Cristina Serra - Querem apagar a história do Brasil, FSP

 Um país pode ser analisado pela maneira como lida com o seu passado. Se dependesse do governo atual, a memória da ditadura de 1964 já teria sido sumariamente apagada, em linha com o queixume do ex-comandante do Exército Eduardo Villas Bôas sobre a Comissão Nacional da Verdade (CNV): "Foi uma facada nas costas".

O que assusta agora, em mais uma tentativa de eliminação do registro histórico, é sua origem em uma decisão judicial. O juiz federal Hélio Sílvio Ourém Campos, de Pernambuco, determinou que sejam cobertas por uma tarja todas as menções ao nome de Olinto de Souza Ferraz no relatório da CNV, sob a guarda do Arquivo Nacional, instituição quase bicentenária, tesouro da nossa memória.

Coronel da PM, Ferraz dirigia a Casa de Detenção do Recife quando o militante de oposição à ditadura Amaro Luiz de Carvalho foi morto, no cárcere, sob custódia do Estado brasileiro, conforme investigação da CNV. A sentença determinando o apagamento atendeu a um pedido dos filhos do militar.

Amaro Luiz de Carvalho, morto em 1971 na Casa de Detenção do Recife, dirigida então pelo coronel da PM Olinto Ferraz. - CNV/Divulgavßv£o

A ordem judicial estabelece precedente de enorme gravidade.
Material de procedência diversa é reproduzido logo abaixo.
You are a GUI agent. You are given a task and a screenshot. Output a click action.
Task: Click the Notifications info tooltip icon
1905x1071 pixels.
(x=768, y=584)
O relatório da CNV é um documento do Estado brasileiro, que trata da memória coletiva e, portanto, não pode ser mutilado de acordo com conveniências particulares. Nem pelo governo nem por decisão judicial, que, aliás, afronta leis vigentes. Importante lembrar que a CNV fez um trabalho de reconstituição histórica, sem o poder de punir qualquer criminoso que tenha agido em nome do Estado.
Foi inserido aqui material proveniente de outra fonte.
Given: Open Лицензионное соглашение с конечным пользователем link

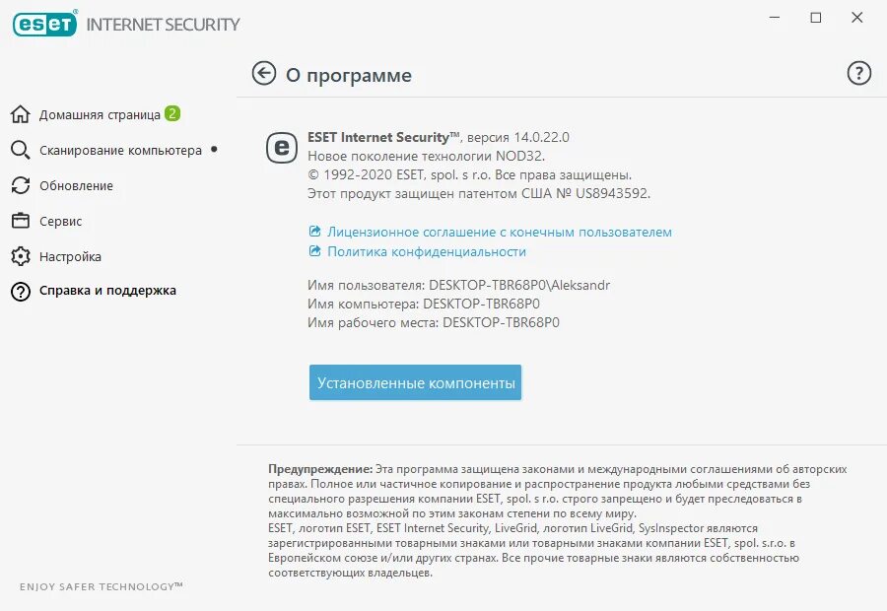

A Lei de Anistia, de 1979, aprovada ainda em regime de exceção, estendeu um manto de proteção que até hoje beneficia assassinos e torturadores bestiais, livrando-os do banco dos réus. É o contrário do que fizeram outros países, como Argentina e Chile. A esse respeito, o Museu da Memória e dos Direitos Humanos, em Santiago, é uma aula dolorosa, mas necessária, de como se olhar no espelho por mais tenebroso que seja o reflexo. Para isso, contudo, é preciso coragem.